▶ Provided records

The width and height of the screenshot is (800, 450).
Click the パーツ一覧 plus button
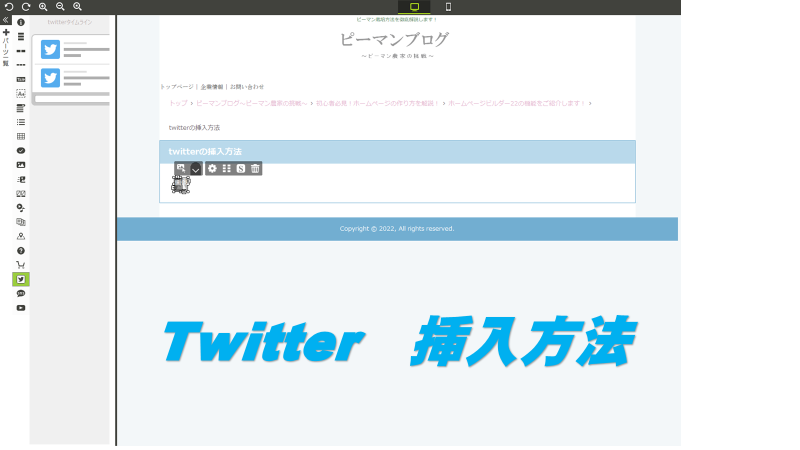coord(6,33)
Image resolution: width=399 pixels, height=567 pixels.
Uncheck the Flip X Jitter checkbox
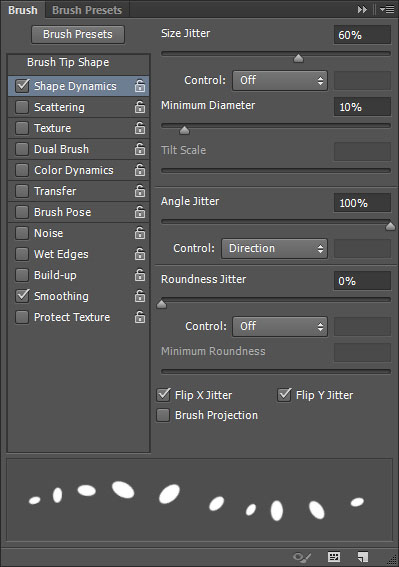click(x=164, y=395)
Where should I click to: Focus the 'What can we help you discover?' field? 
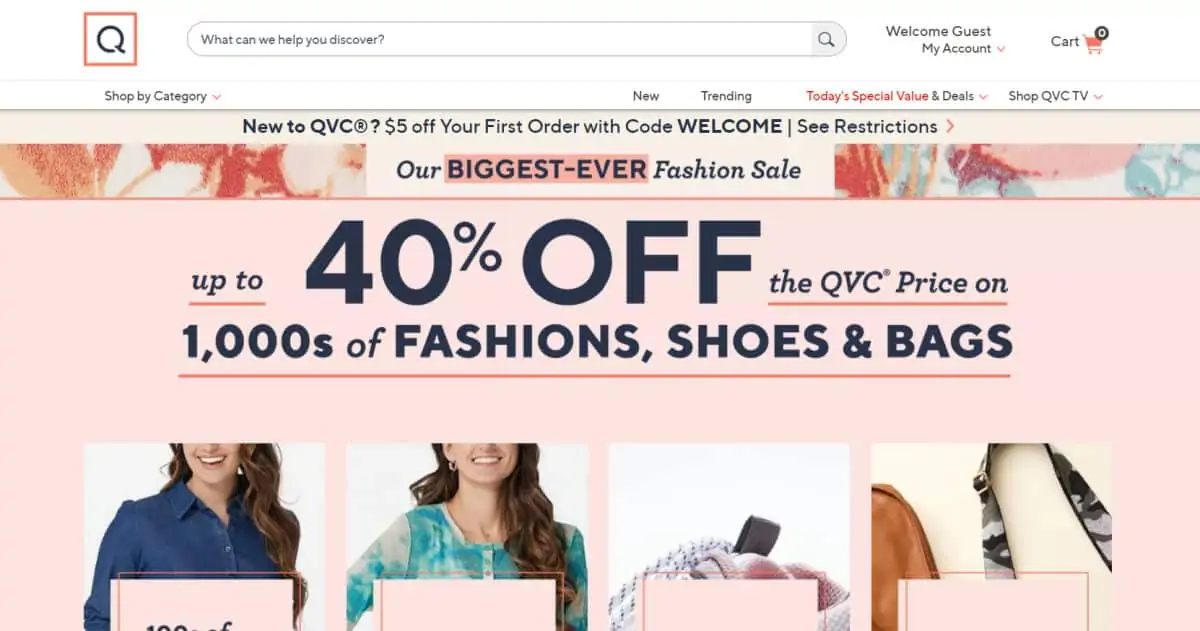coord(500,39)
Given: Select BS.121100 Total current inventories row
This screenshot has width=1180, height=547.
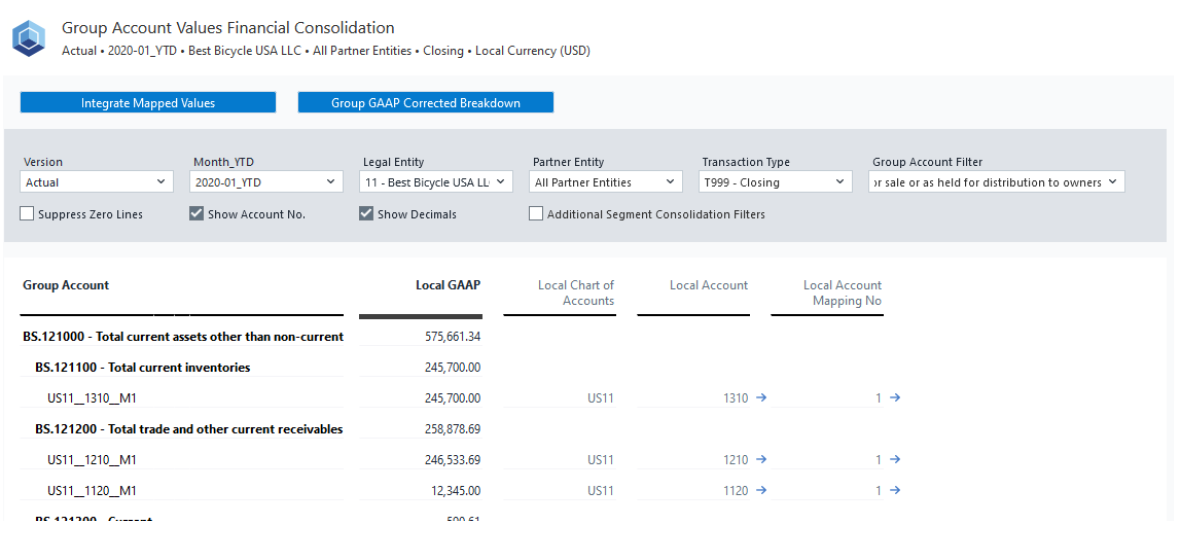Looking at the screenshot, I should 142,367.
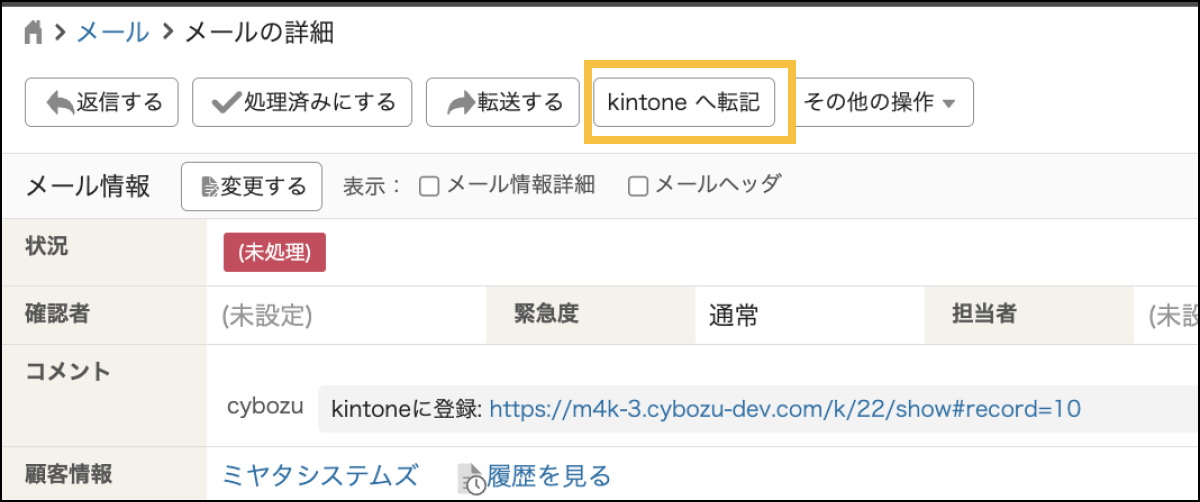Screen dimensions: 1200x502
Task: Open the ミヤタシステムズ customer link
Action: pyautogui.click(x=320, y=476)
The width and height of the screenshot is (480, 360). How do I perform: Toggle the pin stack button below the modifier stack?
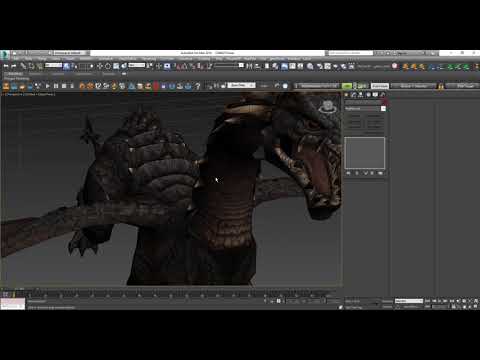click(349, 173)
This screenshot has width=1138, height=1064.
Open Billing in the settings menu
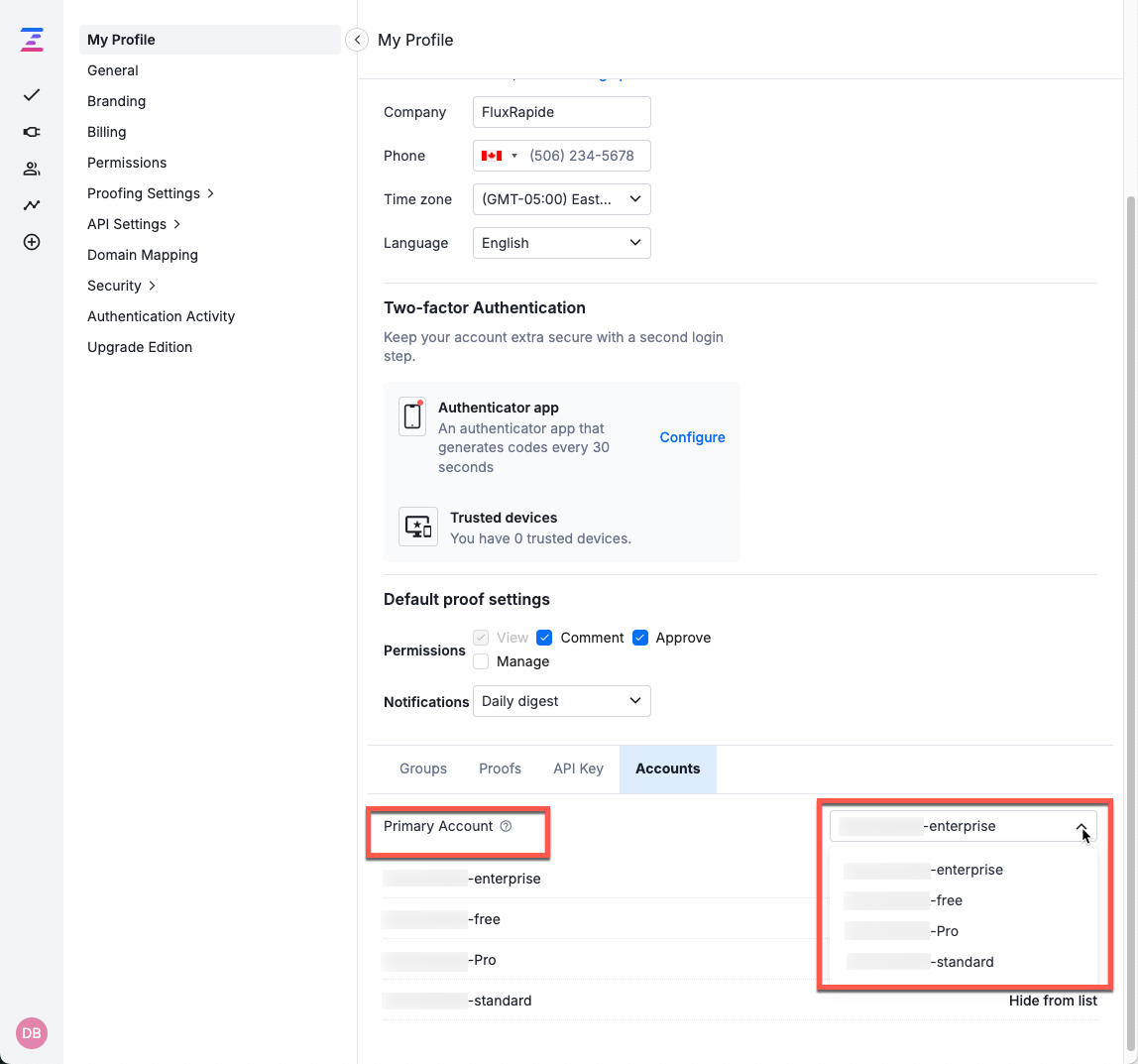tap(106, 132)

▶ Required work
The entries are to be copied exactly, and each image is to be omitted.

▶ Exercise output
The width and height of the screenshot is (800, 450).
Click the パーツ一覧 plus button
coord(6,33)
Image resolution: width=399 pixels, height=567 pixels.
Uncheck the Flip X Jitter checkbox
click(x=164, y=395)
Where should I click to: Focus the 'What can we help you discover?' field? 
coord(500,39)
Given: Select BS.121100 Total current inventories row
This screenshot has width=1180, height=547.
Looking at the screenshot, I should 142,367.
Screen dimensions: 1200x502
Task: Open the ミヤタシステムズ customer link
Action: pyautogui.click(x=320, y=476)
The width and height of the screenshot is (480, 360). How do I perform: Toggle the pin stack button below the modifier stack?
click(349, 173)
This screenshot has width=1138, height=1064.
Open Billing in the settings menu
tap(106, 132)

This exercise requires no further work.